来自基因技术公司肿瘤生物与血管新生研究部,Lexicon Pharmaceuticals公司的研究人员发现了Tspan12在视网膜血管生成过程中的重要作用。这一研究成果公布在Cell杂志上。
Wnt受体Frizzled-4 (FZD4),共受体LRP5,或者配基Norrin的编码基因发生突变会扰乱视网膜血管的发育,引起眼科疾病(ophthalmic diseases),其中Norrin虽然与Wnts没有结构上的相关性,但是Norrin能与FZD4结合,从而激活Wnt途径。
在这篇文章中,研究人员发现了一种重要的视网膜血管蛋白:四旋蛋白Tspan12,这种蛋白在视网膜血管中表达,在FZD,LRP5,和Norrin突变小鼠中,可以发现Tspan12拟表型缺失。而且Tspan12也与LRP5,和Norrin存在遗传相关性。
进一步研究发现,Tspan12的过量表达能通过作用于Norrin受体复合物,极大增加Norrin/β-catenin的表达,而不是如之前发现的,促进Wnt/β-catenin的表达,并且Tspan12 siRNA能抑制的是Norrin的转录应答,而不是Wnt3A。

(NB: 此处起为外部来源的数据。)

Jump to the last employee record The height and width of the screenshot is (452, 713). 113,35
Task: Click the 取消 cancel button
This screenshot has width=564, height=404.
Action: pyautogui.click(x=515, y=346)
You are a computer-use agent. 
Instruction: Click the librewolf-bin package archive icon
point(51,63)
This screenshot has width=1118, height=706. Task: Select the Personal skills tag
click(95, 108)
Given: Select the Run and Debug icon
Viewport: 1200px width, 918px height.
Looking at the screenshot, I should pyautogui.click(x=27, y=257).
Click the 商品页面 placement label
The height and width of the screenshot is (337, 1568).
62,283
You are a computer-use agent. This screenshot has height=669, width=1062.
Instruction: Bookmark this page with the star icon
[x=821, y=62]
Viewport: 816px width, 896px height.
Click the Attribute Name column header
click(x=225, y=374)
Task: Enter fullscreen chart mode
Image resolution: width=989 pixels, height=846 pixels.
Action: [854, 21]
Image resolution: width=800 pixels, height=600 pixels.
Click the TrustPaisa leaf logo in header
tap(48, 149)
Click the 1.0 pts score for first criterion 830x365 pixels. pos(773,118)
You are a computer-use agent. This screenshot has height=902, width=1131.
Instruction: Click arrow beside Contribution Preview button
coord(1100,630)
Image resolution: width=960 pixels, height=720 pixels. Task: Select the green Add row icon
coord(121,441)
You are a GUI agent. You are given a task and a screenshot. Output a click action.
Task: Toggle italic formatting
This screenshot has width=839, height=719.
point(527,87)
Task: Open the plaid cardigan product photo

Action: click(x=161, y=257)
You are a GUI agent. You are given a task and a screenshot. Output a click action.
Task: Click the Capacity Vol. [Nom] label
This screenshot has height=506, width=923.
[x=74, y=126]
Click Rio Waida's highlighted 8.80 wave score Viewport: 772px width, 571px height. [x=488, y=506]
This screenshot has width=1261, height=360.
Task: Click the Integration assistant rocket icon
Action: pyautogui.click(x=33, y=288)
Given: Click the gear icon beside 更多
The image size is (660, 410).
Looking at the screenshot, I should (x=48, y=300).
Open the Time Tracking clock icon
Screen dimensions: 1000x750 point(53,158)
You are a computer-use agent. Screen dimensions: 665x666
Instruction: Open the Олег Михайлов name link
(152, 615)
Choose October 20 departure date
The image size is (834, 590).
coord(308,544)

这些研究成果说明TAPAN12的重要作用,与Norrin多聚物互作,促进FZD4多聚物的形成,以及提升相关信号途径的生理水平。(生物谷Bioon.com)
生物谷推荐原始出处:
Cell, Volume 139,16 October 2009 doi:10.1016/j.cell.2009.07.048
TSPAN12 Regulates Retinal Vascular Development by Promoting Norrin- but Not Wnt-Induced FZD4/β-Catenin Signaling
Harald J. Junge1, Stacey Yang1, 5, Jeremy B. Burton1, 5, Kim Paes4, Xiao Shu1, 6, Dorothy M. French2, Mike Costa3, Dennis S. Rice4 and Weilan Ye1, ,
1 Tumor Biology and Angiogenesis Department, Genentech Inc., 1 DNA Way, South San Francisco, CA 94080, USA
2 Pathology Department, Genentech Inc., 1 DNA Way, South San Francisco, CA 94080, USA
3 Department of Cancer Targets, Genentech Inc., 1 DNA Way, South San Francisco, CA 94080, USA
4 Ophthalmology Department, Lexicon Pharmaceuticals Inc., 8800 Technology Forest, The Woodlands, TX 77381-1160, USA
Mutations in the genes encoding the Wnt receptor Frizzled-4 (FZD4), coreceptor LRP5, or the ligand Norrin disrupt retinal vascular development and cause ophthalmic diseases. Although Norrin is structurally unrelated to Wnts, it binds FZD4 and activates the canonical Wnt pathway. Here we show that the tetraspanin Tspan12 is expressed in the retinal vasculature, and loss of Tspan12 phenocopies defects seen in Fzd4, Lrp5, and Norrin mutant mice. In addition, Tspan12 genetically interacts with Norrin or Lrp5. Overexpressed TSPAN12 associates with the Norrin-receptor complex and significantly increases Norrin/β-catenin but not Wnt/β-catenin signaling, whereas Tspan12 siRNA abolishes transcriptional responses to Norrin but not Wnt3A in retinal endothelial cells. Signaling defects caused by Norrin or FZD4 mutations that are predicted to impair receptor multimerization are rescued by overexpression of TSPAN12. Our data indicate that Norrin multimers and TSPAN12 cooperatively promote multimerization of FZD4 and its associated proteins to elicit physiological levels of signaling.